Together, [[#Composability|composability]] and [[#Robustness to post-processing|robustness to post-processing]] permit modular construction and analysis of differentially private mechanisms and motivate the concept of the ''privacy loss budget''. If all elements that access sensitive data of a complex mechanisms are separately differentially private, so will be their combination, followed by arbitrary post-processing.

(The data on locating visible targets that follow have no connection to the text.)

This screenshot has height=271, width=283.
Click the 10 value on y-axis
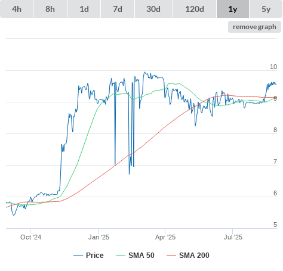(273, 67)
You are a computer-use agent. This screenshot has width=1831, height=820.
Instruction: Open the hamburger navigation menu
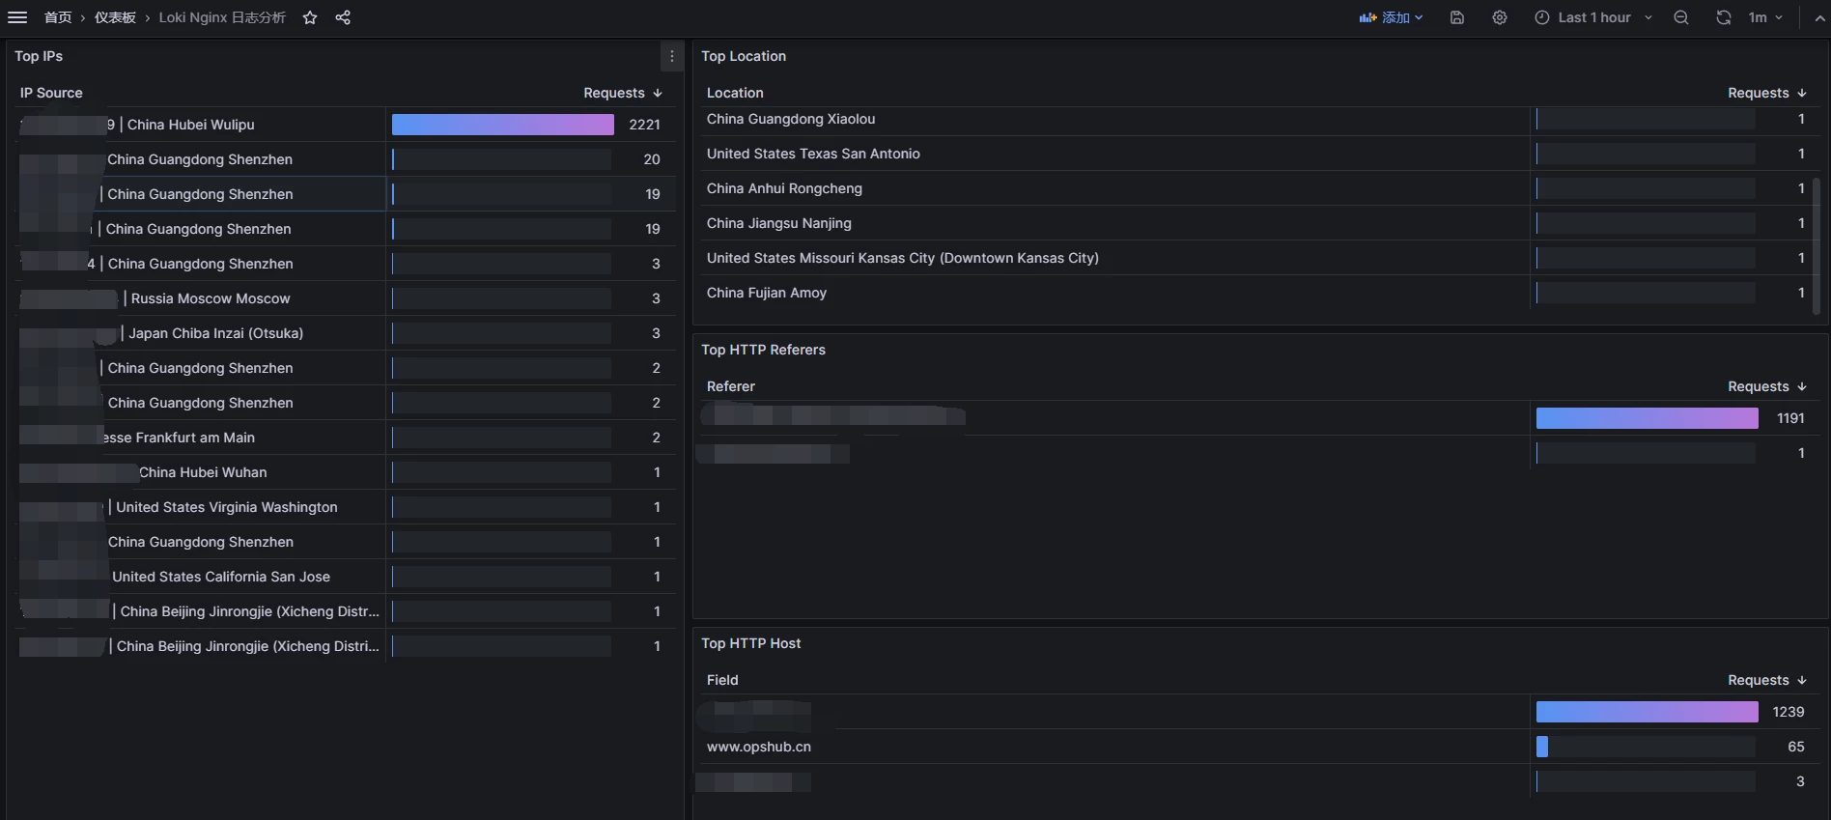click(x=17, y=17)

总之,可组合性和对后期处理的鲁棒性允许模块化构建和分析不同的隐私机制,并激励隐私损失预算的概念。如果访问复杂机制的敏感数据的所有部分都是独立差分隐私的,那么它们的组合也是如此,然后是任意的后处理。
===Group privacy===
===Group privacy===
:<math>\Pr[\mathcal{A}(D_{1})\in S]\leq
:<math>\Pr[\mathcal{A}(D_{1})\in S]\leq
\exp(\epsilon c)\cdot\Pr[\mathcal{A}(D_{2})\in S]\,\!</math>
\exp(\epsilon c)\cdot\Pr[\mathcal{A}(D_{2})\in S]\,\!</math>
Thus setting ε instead to <math>\epsilon/c</math> achieves the desired result (protection of <math>c</math> items). In other words, instead of having each item ε-differentially private protected, now every group of <math>c</math> items is ε-differentially private protected (and each item is <math>(\epsilon/c)</math>-differentially private protected).
Thus setting ε instead to <math>\epsilon/c</math> achieves the desired result (protection of <math>c</math> items). In other words, instead of having each item ε-differentially private protected, now every group of <math>c</math> items is ε-differentially private protected (and each item is <math>(\epsilon/c)</math>-differentially private protected).